Treating Data as a Product
Domain-driven design and data as a product go hand in hand because they espouse the idea of keeping data as the responsibility of the teams which produce the data and control its source. Data is a first-class citizen and a product of the domain. The teams then need to be aware and aligned with the downstream consumers of their data and develop data products that ultimately drive business decisions and value. In a Data Mesh, each domain is responsible for ingesting, processing, and serving its data products to downstream consumers. What this means organizationally is that data engineering and software engineering become tightly aligned, and ideally part of the same functional team, so they can work with a data product owner to produce high-quality, curated data products.
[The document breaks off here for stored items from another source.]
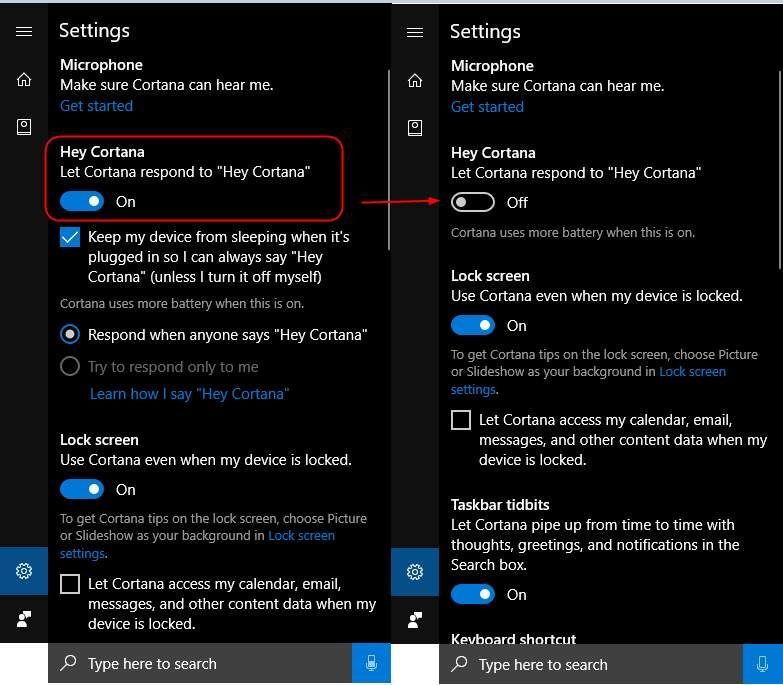Click the left panel's vertical scrollbar
783x685 pixels.
389,160
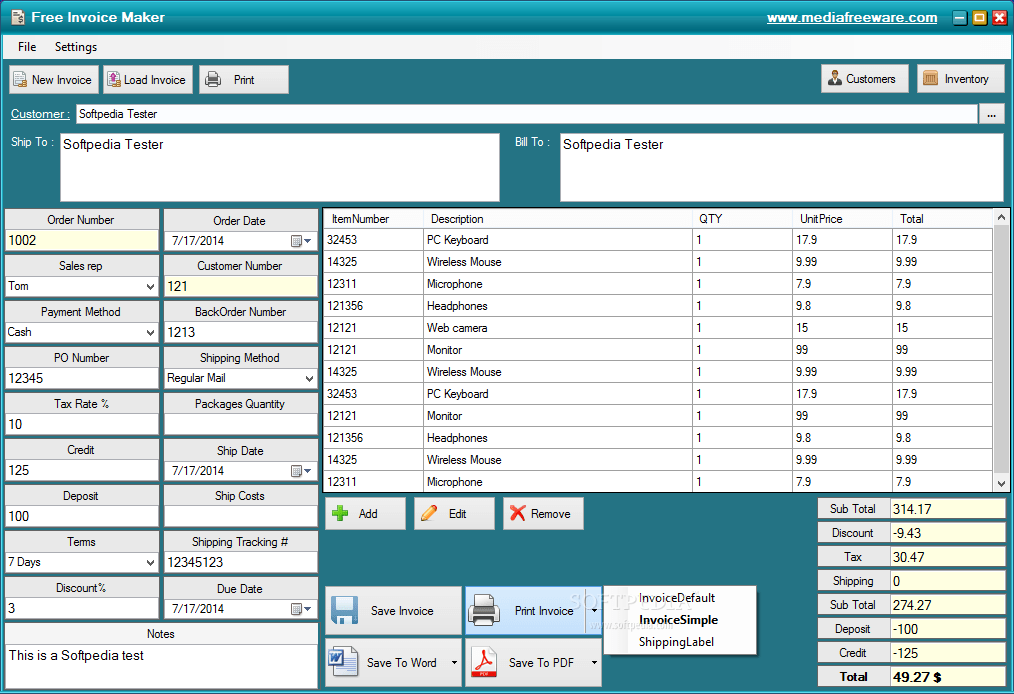Expand the Shipping Method dropdown
The image size is (1014, 694).
coord(308,378)
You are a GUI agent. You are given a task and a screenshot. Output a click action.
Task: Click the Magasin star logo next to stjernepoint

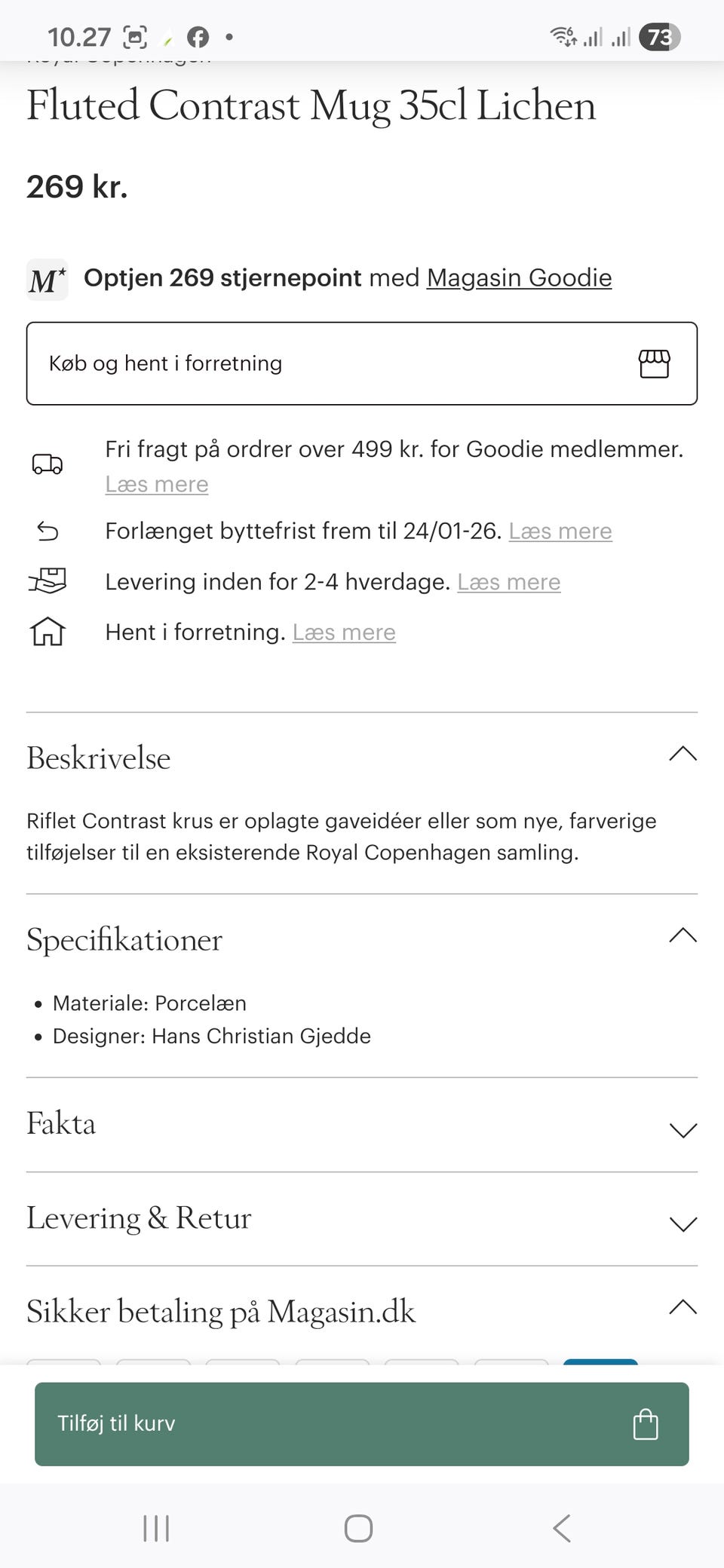(x=47, y=280)
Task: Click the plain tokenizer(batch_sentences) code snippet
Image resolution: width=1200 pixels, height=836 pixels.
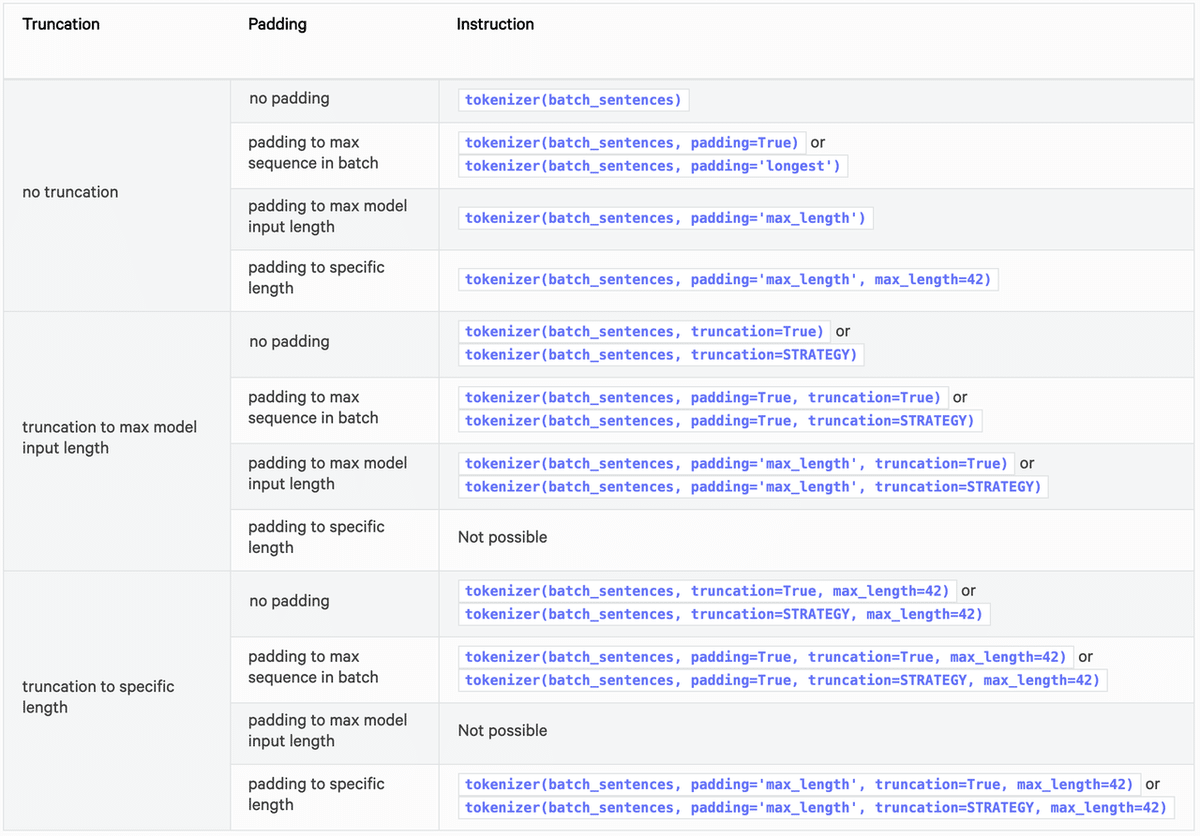Action: point(573,100)
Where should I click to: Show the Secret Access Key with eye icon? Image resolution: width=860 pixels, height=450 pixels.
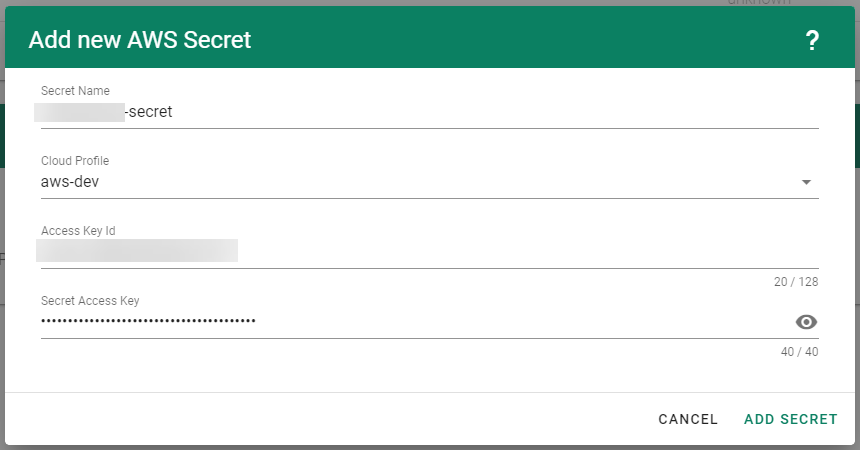(806, 322)
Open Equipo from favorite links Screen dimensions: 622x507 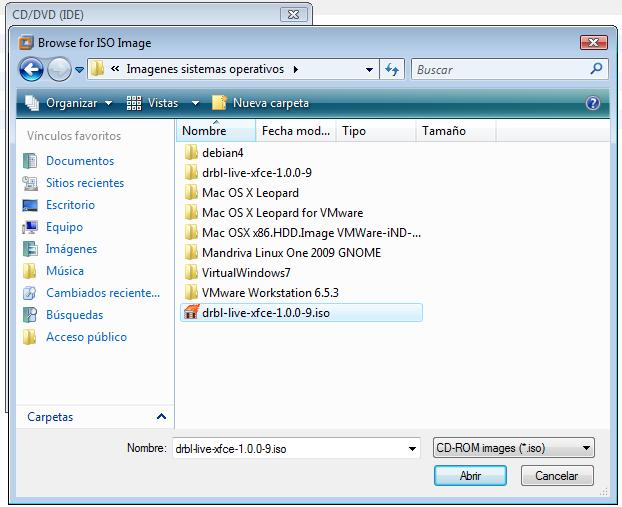[x=64, y=227]

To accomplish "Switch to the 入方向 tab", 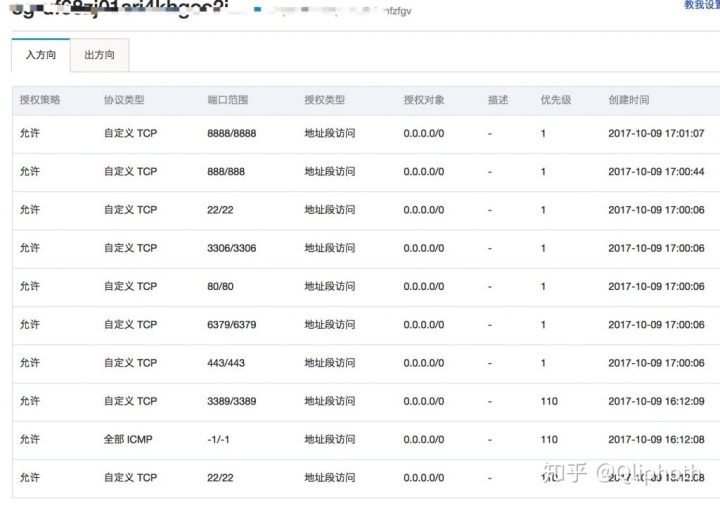I will coord(41,55).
Data products are the heart of the Data Mesh. A data product can range from a simple, cleansed list of transactions to a highly curated and complex group of datasets. In practice, data products are frequently far more complex, and can even be used to produce other data products within the same or different domains. For example, user profile information can be combined with product information to drive marketing efforts, which are in turn used to create a customer value data product.
Starburst Data Products
Starburst recently introduced Data Products, our one-stop-shop for creating, maintaining, and using data products. From a Starburst perspective, data products are the result of our analytical queries that connect to multiple data sources, aggregating and analyzing multiple data sources to create uniquely valuable datasets. This approach has tremendous advantages:
- In a world where you have thousands of Data Products, it is going to be much easier and cheaper to operate data products as queries.
- You aren’t required to store the data independently
- You don’t need a team of engineers or architects to manage release cycles or data duplication across each product.
These are huge advantages and allow you to get up and running with Data Products in a Starburst environment quickly and without a huge infrastructure buy-in.
Our unique user experience allows data producers and data engineers to both curate data and define the relevant metadata to provide all of the context an end-user needs to use this data product. Additional important metadata such as usage metrics, bookmarks, commentary, sample queries, and more are automatically available as part of the data product.
The beauty of using the Starburst Enterprise engine here is that this source data can be anywhere and we can easily connect to it, regardless of location — on-prem, in the cloud, or both. Particularly with Starburst Galaxy, we provide a fast and straightforward way to query data across multiple data sources without having to build complex pipelines. This forms the backbone of a self-service data infrastructure.